文档 |
/---
轻量级高性能推理引擎MNN 学习笔记 02.MNN主要API-EW帮帮网

1. MNN 主要API

注意：本学习笔记只介绍了我在学习过程中常用的API ，更多MNN API 请参考官方文档。

1.1. 推理时操作流程

创建Interpreter ： createFromFile()
通过Interpreter创建Session ：createSession()
设置输入数据: getSessionInput()、map()、unmap()、copyFromHostTensor（）
通过Session进行推理: runSession()
获取推理结果：getSessionOutput()、map()、unmap()、copyToHostTensor（）
释放Interpreter：delete

1.2. Interpreter

使用MNN推理时，有两个层级的抽象，分别是解释器Interpreter和会话Session。Interpreter是模型数据的持有者；Session通过Interpreter创建，是推理数据的持有者。多个推理可以共用同一个模型，即多个Session可以共用一个Interpreter。

在创建完Session，且不再创建Session或更新训练模型数据时，Interpreter可以通过releaseModel函数释放模型数据，以节省内存。

1.2.1. 创建Interpreter

通过磁盘文件创建

/**
 * @brief create net from file.
 * @param file  given file.
 * @return created net if success, NULL otherwise.
 */
static Interpreter* createFromFile(const char* file);

函数返回的Interpreter实例是通过new创建的，务必在不再需要时，通过delete释放，以免造成内存泄露。
\---
存储记录 |
/---
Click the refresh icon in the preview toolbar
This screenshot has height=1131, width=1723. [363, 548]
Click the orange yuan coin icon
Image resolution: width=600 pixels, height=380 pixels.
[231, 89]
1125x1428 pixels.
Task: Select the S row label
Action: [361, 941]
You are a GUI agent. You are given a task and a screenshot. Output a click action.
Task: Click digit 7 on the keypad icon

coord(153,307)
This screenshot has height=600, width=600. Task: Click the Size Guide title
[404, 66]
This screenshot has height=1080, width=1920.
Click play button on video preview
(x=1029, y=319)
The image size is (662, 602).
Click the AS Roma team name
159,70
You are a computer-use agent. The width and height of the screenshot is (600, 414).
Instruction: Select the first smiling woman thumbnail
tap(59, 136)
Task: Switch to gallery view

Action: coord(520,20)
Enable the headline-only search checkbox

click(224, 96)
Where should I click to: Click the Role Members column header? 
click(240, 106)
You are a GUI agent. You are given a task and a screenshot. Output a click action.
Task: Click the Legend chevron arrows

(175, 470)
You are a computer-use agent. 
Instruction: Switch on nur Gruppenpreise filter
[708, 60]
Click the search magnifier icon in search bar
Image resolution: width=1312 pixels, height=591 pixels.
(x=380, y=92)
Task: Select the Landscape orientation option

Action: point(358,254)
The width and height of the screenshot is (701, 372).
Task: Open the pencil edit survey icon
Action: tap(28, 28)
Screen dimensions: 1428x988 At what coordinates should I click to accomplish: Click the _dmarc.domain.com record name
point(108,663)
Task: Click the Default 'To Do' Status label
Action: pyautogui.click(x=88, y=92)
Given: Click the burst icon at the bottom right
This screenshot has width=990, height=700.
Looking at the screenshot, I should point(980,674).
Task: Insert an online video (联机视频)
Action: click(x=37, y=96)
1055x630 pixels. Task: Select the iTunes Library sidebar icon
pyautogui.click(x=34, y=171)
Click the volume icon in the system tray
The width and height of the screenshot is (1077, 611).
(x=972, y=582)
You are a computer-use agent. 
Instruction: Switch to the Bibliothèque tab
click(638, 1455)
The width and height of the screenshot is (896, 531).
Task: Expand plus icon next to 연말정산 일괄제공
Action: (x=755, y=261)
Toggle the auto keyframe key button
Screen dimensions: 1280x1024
\---
待办事项 |
1: 把记录中的这些行原样照抄一遍：从含有“This screenshot has height=1080, width=1920.”的那一行开始，到含有“(x=380, y=92)”的那一行结束，首尾两行都要包括。
2: 从MNN主要API学习笔记最后一句之后接着往下续写。

任务结果 |
1:
This screenshot has height=1080, width=1920.
Click play button on video preview
(x=1029, y=319)
The image size is (662, 602).
Click the AS Roma team name
159,70
You are a computer-use agent. The width and height of the screenshot is (600, 414).
Instruction: Select the first smiling woman thumbnail
tap(59, 136)
Task: Switch to gallery view

Action: coord(520,20)
Enable the headline-only search checkbox

click(224, 96)
Where should I click to: Click the Role Members column header? 
click(240, 106)
You are a GUI agent. You are given a task and a screenshot. Output a click action.
Task: Click the Legend chevron arrows

(175, 470)
You are a computer-use agent. 
Instruction: Switch on nur Gruppenpreise filter
[708, 60]
Click the search magnifier icon in search bar
Image resolution: width=1312 pixels, height=591 pixels.
(x=380, y=92)

2:
1.3. Session

一般通过Interpreter::createSession创建Session：

/**
 * @brief create session with schedule config. created session will be managed in net.
 * @param config session schedule config.
 * @return created session if success, NULL otherwise.
 */
Session* createSession(const ScheduleConfig& config);

函数返回的Session实例是由Interpreter管理，随着Interpreter销毁而释放，一般不需要关注。也可以在不再需要时，调用Interpreter::releaseSession释放，减少内存占用。

创建Session 一般而言需要较长耗时，而Session在多次推理过程中可以重复使用，建议只创建一次多次使用。

1.4. ScheduleConfig

简易模式:不需要额外设置调度配置，函数会根据模型结构自动识别出调度路径、输入输出，例如：

ScheduleConfig conf;
Session* session = interpreter->createSession(conf); // 创建Session

这种模式下采用CPU推理。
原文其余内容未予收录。